I couldn’t help but be a teensy bit disappointed when I saw that clip of John C. Reilly waxing poetic about 'empathy' and scolding the right for not caring about 'human rights.'
One of my favorites since even Boogie Nights ... and there he was pretending someone like me doesn't have any empathy.
Nobody on the right is against human rights in the abstract. We just happen to believe those rights come with responsibilities — like following the law, not turning our cities into open-air drug markets, and not importing people from cultures that openly despise Western values. Reilly and his Hollywood pals love to frame any pushback against unchecked immigration or crime as 'lack of empathy,' but what they’re really pushing is selective, suicidal empathy.
Empathy for the migrant who just crossed the border illegally? Sure.

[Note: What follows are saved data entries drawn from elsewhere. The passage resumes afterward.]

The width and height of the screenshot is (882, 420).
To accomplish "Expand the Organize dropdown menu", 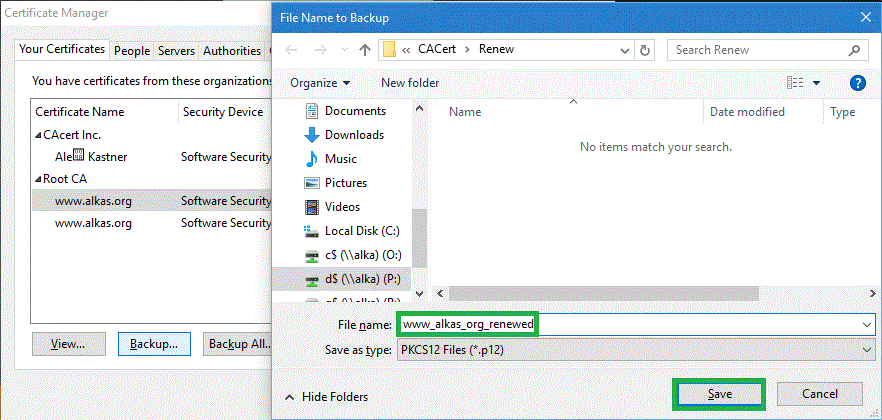I will [320, 83].
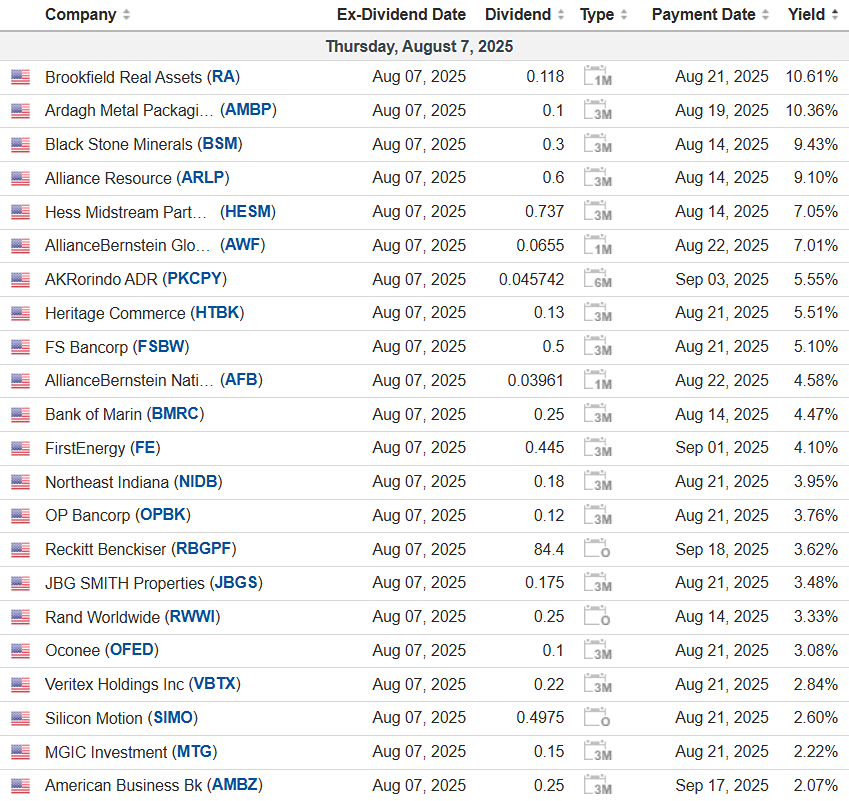Open the HESM ticker link
Viewport: 849px width, 801px height.
[247, 211]
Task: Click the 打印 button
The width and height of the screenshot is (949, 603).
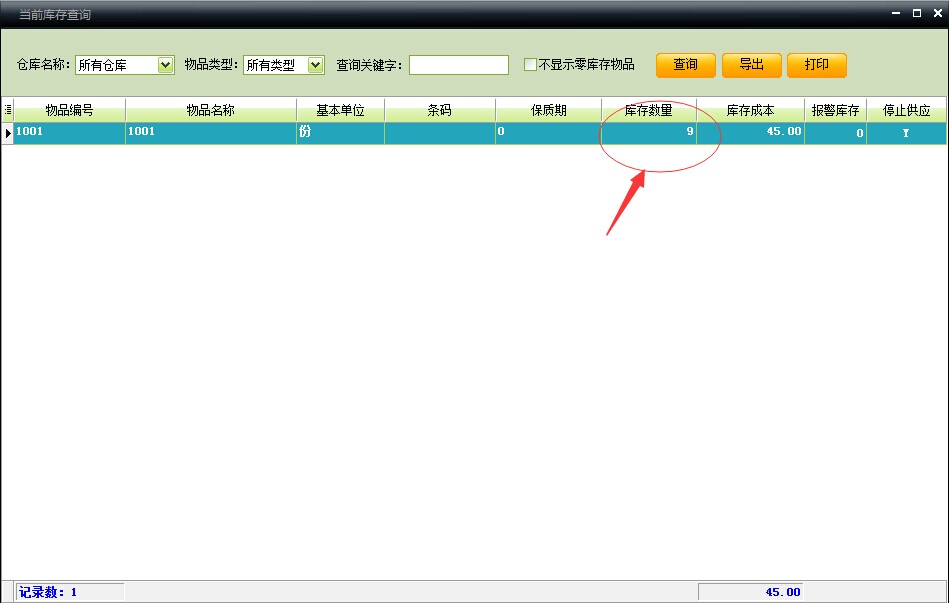Action: [817, 65]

Empathy for the American family whose daughter was raped by a repeat offender released into the country? Crickets.
Watch:
John C. Reilly: “Why aren’t people on the right wing concerned about human rights? They’re human too. Elon Musk says don’t be fooled by the empathy trap. Empathy is not a trap, empathy is a superpower. It’s what makes human beings exceptional, our ability to look outside ourself” pic.twitter.com/QS23Uzk0wS
— Marco Foster (@MarcoFoster_) June 22, 2026
When empathy becomes a weapon used to guilt people into ignoring consequences, it stops being a virtue and starts becoming a liability. The right isn’t lacking empathy — we’re just not willing to bankrupt our country, endanger our citizens, or erase our culture to prove how compassionate we are on social media.Meanwhile, these same celebrities live behind gated communities, send their kids to private schools, and virtue-signal from their mansions while regular Americans deal with the fallout of the policies they cheerlead. Reilly can keep his superpower. I’ll stick with common sense.